**TASK BRIEF:**
Return each line of the records holding the string "feature".

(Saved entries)
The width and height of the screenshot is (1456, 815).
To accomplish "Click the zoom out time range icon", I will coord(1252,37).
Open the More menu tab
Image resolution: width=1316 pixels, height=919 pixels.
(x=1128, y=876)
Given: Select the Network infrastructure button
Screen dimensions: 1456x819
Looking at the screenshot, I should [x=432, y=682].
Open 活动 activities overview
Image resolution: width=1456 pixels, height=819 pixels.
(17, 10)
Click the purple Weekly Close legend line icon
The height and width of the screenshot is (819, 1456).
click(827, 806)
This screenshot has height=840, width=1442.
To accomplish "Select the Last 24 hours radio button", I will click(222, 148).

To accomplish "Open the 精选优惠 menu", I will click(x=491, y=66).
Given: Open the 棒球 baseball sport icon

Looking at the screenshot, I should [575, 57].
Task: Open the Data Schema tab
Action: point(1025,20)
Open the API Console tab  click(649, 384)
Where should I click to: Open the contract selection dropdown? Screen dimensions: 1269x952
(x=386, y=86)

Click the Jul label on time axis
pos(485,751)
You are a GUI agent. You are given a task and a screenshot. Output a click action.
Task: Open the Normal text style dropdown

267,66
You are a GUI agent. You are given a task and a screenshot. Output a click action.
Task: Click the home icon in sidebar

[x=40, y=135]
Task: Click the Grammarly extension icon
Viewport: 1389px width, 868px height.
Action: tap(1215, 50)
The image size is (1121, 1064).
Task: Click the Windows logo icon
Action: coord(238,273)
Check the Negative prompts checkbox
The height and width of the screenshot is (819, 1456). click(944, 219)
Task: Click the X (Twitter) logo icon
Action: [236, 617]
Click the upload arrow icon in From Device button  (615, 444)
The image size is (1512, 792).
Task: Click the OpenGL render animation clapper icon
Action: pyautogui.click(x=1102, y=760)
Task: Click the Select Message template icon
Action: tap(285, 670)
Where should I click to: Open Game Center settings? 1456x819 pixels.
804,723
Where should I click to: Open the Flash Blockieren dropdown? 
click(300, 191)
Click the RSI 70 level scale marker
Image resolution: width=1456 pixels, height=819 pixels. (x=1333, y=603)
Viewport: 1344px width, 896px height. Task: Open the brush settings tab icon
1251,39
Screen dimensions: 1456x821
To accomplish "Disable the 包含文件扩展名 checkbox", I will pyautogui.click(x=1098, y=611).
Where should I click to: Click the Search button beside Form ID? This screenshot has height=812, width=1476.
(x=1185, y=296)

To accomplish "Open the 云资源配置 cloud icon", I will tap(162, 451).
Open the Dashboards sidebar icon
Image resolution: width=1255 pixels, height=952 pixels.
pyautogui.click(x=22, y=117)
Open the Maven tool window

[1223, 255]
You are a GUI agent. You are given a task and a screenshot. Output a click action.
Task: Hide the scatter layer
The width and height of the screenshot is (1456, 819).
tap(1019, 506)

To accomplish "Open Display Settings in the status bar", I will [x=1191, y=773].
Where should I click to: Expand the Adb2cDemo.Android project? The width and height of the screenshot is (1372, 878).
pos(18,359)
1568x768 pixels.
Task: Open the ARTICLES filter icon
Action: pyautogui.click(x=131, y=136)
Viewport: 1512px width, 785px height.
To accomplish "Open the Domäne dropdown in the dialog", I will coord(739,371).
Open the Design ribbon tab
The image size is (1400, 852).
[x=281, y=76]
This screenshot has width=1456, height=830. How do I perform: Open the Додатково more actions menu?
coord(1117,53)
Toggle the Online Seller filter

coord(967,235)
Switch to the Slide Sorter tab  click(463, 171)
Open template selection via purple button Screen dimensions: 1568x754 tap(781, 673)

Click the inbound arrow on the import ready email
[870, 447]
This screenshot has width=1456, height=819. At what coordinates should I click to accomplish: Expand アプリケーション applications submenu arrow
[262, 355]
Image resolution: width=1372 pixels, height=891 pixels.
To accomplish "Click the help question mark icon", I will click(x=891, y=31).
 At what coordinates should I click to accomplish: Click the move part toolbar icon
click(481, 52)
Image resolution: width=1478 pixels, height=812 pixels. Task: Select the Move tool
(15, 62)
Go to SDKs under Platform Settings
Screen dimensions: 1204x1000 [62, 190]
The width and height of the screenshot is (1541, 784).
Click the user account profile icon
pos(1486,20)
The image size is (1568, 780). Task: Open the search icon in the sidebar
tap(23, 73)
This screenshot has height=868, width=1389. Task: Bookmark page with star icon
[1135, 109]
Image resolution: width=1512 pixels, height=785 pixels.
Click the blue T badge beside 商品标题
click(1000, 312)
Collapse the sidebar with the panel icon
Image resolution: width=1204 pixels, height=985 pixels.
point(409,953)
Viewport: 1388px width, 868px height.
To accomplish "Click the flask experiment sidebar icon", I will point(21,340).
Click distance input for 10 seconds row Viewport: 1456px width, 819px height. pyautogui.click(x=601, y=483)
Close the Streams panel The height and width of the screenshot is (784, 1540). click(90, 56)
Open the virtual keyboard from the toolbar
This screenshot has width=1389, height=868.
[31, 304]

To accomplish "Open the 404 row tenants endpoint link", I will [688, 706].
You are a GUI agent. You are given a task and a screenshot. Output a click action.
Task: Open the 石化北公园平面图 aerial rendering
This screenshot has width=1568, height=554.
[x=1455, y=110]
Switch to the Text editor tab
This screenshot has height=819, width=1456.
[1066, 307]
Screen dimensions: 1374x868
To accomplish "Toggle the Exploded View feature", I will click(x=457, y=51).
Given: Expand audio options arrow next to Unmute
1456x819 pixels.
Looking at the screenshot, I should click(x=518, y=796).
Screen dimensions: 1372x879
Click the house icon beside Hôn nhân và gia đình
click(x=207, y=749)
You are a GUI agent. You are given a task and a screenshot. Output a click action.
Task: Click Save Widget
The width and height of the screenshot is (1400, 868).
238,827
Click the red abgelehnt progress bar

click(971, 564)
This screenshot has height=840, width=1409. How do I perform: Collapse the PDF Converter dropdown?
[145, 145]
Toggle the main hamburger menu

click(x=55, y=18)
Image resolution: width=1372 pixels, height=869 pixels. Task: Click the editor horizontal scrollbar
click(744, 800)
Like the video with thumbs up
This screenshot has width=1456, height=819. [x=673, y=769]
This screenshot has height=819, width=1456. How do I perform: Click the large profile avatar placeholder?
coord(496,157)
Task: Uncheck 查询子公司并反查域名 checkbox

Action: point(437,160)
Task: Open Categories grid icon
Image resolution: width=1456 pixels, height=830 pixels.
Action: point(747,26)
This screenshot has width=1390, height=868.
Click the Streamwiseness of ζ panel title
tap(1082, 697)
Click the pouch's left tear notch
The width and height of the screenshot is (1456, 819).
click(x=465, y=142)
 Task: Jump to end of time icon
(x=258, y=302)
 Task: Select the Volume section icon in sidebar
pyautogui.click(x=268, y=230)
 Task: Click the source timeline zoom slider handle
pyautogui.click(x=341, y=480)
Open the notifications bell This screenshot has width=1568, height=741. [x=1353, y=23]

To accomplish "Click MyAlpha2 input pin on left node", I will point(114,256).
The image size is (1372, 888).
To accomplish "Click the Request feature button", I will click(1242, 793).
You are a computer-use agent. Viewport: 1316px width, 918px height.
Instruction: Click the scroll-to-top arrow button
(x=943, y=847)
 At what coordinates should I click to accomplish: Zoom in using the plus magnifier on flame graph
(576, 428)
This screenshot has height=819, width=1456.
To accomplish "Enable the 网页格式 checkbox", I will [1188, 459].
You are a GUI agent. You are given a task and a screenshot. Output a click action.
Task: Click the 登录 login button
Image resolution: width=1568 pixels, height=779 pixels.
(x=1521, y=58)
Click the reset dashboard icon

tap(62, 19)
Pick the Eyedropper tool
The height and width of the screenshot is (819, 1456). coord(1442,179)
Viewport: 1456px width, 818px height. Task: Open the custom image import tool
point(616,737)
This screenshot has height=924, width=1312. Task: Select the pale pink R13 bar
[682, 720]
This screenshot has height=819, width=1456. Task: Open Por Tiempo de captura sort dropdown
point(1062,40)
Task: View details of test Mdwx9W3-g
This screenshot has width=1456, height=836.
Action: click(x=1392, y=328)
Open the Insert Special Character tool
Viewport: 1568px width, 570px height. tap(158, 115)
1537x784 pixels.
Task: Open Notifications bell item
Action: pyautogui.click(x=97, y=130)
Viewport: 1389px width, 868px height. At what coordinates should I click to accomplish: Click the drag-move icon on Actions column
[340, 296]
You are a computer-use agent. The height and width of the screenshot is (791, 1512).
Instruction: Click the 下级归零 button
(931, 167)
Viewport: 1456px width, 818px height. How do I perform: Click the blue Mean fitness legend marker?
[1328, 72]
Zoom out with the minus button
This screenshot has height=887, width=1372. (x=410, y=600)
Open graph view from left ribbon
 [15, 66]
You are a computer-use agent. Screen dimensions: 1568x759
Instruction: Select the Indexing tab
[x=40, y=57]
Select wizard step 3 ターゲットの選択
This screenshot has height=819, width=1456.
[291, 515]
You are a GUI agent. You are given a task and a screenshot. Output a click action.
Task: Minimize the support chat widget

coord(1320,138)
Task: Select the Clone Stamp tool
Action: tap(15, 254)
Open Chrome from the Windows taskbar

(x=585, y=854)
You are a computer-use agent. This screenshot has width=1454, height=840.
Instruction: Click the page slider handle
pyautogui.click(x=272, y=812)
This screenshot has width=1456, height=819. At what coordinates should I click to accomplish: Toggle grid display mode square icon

**OUTPUT FOR THIS TASK:**
To accomplish "Toggle the Exploded View feature", I will click(x=457, y=51).
To accomplish "Click the Request feature button", I will click(1242, 793).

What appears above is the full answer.